LA RETE SOCIALE CHE SA RIMODULARSI

Anche se nel Canton Ticino (CH) la situazione è meno grave che in Lombardia sono diverse le realtà impegnate a reinventare le forme, i modi e i tempi del lavoro sociale e educativo. A circa un anno dalla sua attivazione anche la «Rete Infanzia Mendrisio» è impegnata a riformulare le sue attività. Alcuni esempi: la Scuola si è riorganizzata con didattica online, e-mail o con recapito “porta a porta” del materiale cartaceo nella buca delle lettere, mentre l’Asilo nido sostiene la continuità della relazione con le famiglie e i bambini inviando filastrocche, canti, storie e brevi tutorial. «Crescere Insieme» organizza incontri online con mamme in gravidanza e neomamme. Il Centro Pediatrico mantiene attivi i controlli della crescita e dello sviluppo dei bambini fino a due anni (importanza di non ritardare le vaccinazioni) per cui sono state potenziate le consulenze telefoniche. L’«Associazione famiglie monoparentali e ricostituite» ha potenziato i propri servizi ai genitori single, separati, divorziati e vedovi. Il motto della Città di Mendrisio è «insieme, con energia, dialogo e passione».

SENTIRSI VICINI DA CASA

La complessa situazione in cui viviamo impone una temporanea trasformazione delle nostre abitudini, confinando le relazioni alle mura domestiche. La casa diventa il luogo delle attività quotidiane (lavorative, di studio o ricreative), si amplifica la sua valenza di spazio identitario e si fa «rifugio e sede dei nostri affetti». Allo stesso tempo, tuttavia, «rappresenta oggi anche dimora obbligata, limite alla nostra consueta libertà» [R. Galdini, “La città riflessiva: Luoghi, spazi, relazioni tra distanza sociale e giusta distanza”]; un limite tanto al movimento, quanto alla possibilità di interazioni sociali. Quest’ultime si sviluppano sempre più da remoto e in maniera digitale, ma il rischio è che le piattaforme web amplifichino sentimenti di solitudine e sensazioni di lontananza. Il progetto “Young on Demand” si rivolge ai giovani ripensando i loro spazi e proponendo iniziative variegate: la camera da letto si “apre” verso l’esterno, diventando il “set” di video e attività che stimolano la creatività dei ragazzi. Essi hanno la possibilità di interagire concretamente con la loro comunità di riferimento (coetanei ed educatori) attraverso le loro idee, le quali modellano e sviluppano esse stesse il progetto, e i loro prodotti. “Un antidoto contro la solitudine e la noia” come lo definiscono gli organizzatori.

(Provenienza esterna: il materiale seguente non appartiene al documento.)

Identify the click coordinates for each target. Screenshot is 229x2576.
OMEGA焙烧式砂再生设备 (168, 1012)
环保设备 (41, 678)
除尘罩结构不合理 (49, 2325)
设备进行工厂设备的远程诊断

LA PRATICA DELLA SOLIDARIETÀ NEI RAPPORTI DI VICINATO

In queste settimane di residenza forzata e disposizioni stringenti sulla necessità di mantenere le distanze di sicurezza, a farne le spese sono soprattutto coloro che non possono godere della presenza di un familiare o che si trovano in situazione di fragilità e/o difficoltà. Queste persone si trovano a sperimentare emozioni legate alla solitudine e all’abbandono, da cui la necessità di attivare le reti di maggiore prossimità e di vicinatoNella straordinarietà di questa situazione si creano così “nuove familiarità”, nuove appartenenze: la persona che vive nella casa accanto non è più un estraneo da lasciare fuori dalla porta, ma è la persona più prossima di cui prenderci cura. Sono molte le iniziative che, a questo scopo, sono state realizzate: dalla spesa a domicilio al “telefono amico” a favore degli anziani soli che non hanno accesso alle tecnologie informatiche e digitali su cui si realizza la maggior parte dei rapporti sociali odierni. Tra queste, anche l’iniziativa della Biblioteca Condominiale, sperimentata da un cittadino di Lecco all’interno del complesso abitativo di via Magnodeno nel quale risiede: i vicini mettono in condivisione, in una zona comune, alcuni libri che chiunque di loro può liberamente prendere. Il libro si fa portavoce di esperienze, desideri, passioni, luoghi che oggi ci è dato solo vivere “a distanza” e con l’immaginazione, ma che, grazie alla letteratura, possiamo condividere. Il dono crea relazioni sociali e le alimenta sulla base del principio di reciprocità; la solidarietà si esprime nella componente di “aiuto” che è alla base dell’iniziativa.Pratiche simili si stanno diffondendo in tutta Italia!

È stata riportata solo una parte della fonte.